The writer’s brain, two months into the submission process.

Just over two months ago, I submitted my new contemporary romance to a publisher with whom I’ve never worked. It has potential for a three-part series and I believe it’s a fun and emotional ride of a novel. I have faith in this book. My beta readers told me they have faith in it as well.

However, submission is typically a long process. In general, one can expect a response from most romance publishers anywhere up to three months down the line and one wouldn’t send a query letter before that time is up.

We writers are insecure creatures though. Upon approaching the three month mark, my mind starts to play vicious little games with me. I thought it might be illuminating to share what occurs in a writer’s brain two months into the submission process.

Firstly, of course every writer thinks their book is a work of art. We dream of getting a response within the first week, saying, “This book is incredible! We must publish you now!” This is especially true if one has been published elsewhere before. When that doesn’t happen, the deflation begins. Deflation is a terrible monster with a soft footfall. You don’t hear it coming. All you know is you somehow feel off. Before you know it, you are standing in the pile of skin that used to house your confidence.

Self-doubt creeps in and is amplified with each week of no response. “Did I polish my manuscript enough?” “Did I miss any typos?” “Is my story of the tender love between an elephant shifter and a squirrel shifter just not compelling enough?”

I remind myself the publishers are busy. Not only do they have their in-house authors to support, they are constantly reading and acquiring new authors. But I’m supposed to be one of those new authors, right? RIGHT??

Sometimes one gets angry during this process. “So-and-so published fifty-seven of my previous books. Am I still not good enough for Publisher #2? Don’t they know who I am??”

(This is where I remind myself I’m not really all that well known and to stop using double question marks.)

I often enter a zen state around this point. All will be well. Things happen for a reason. Stop checking your emails. This builds character. Count your blessings and all that shit. The zen state lasts for about ten minutes.

Somehow I force myself not to dwell on my submission for a couple of weeks. I write something new.
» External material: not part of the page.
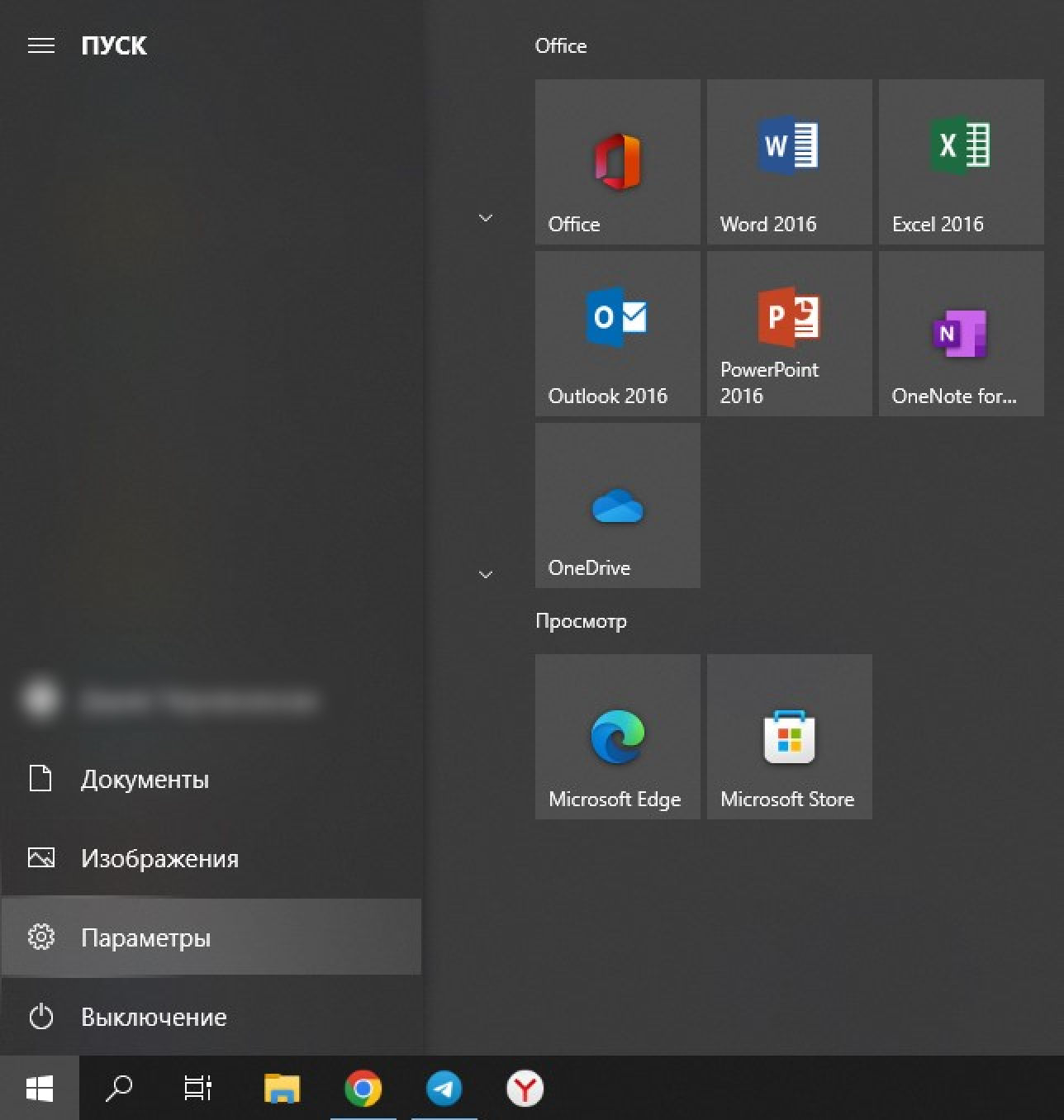Screen dimensions: 1064x1120
Task: Open the OneNote tile
Action: [961, 334]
Onward and upward, right? Things are good. I am the epitome of patience.

I hear about someone else who just got accepted by Publisher #2.  I bite my nails down to the quick.

I start to play the “I love you, I hate you” game. Maybe I don’t WANT to be published by these guys. Maybe they don’t understand my work. Of course, I only indulge in this train of thought for a short time. I really do want to be published by them.

A friend reminds me the editors are probably busy with such-and-such. I get it. My logical brain understands. My heart, not so much. I begin to wonder if the editors have even seen my manuscript yet. What if it’s still sitting in the slush pile? What if my email somehow got lost? A whole other set of worries set in.

It’s all rather ridiculous, isn’t it? However, for many of us, I have no doubt we play at least a few of these mind games. Why would anyone willingly put themselves through this mental chaos? Because that is how it’s done. Because when that book is accepted, our jubilation is all-encompassing. “Finally, a publisher who understands me! I have been validated. I love these guys! They rock.”

The game begins again.

I will be sure to let you know how things go.


16 thoughts on “The writer’s brain, two months into the submission process.

  1. “Before you know it, you are standing in the pile of skin that used to house your confidence.”

    For that line alone, I believe all publishers everywhere should be begging to have you as one of their house authors …

    You are a gem, madam.


  2. I love being self published now, but my editor wants me to toss around the idea of sending a submission to a particular publisher. I’ve paced and let the idea marinate. I’m still not sure I want to go through the headache of a publisher again, but the concept is on the rim of my brain. I’m going to need your support and hear about the congratulations party when you’re picked up. I might need the push to step off the cliff again! I know they’ll love ya!


    • You definitely have my support, no matter what road you choose. It has to fit, right? Thanks for your support, and know you have mine!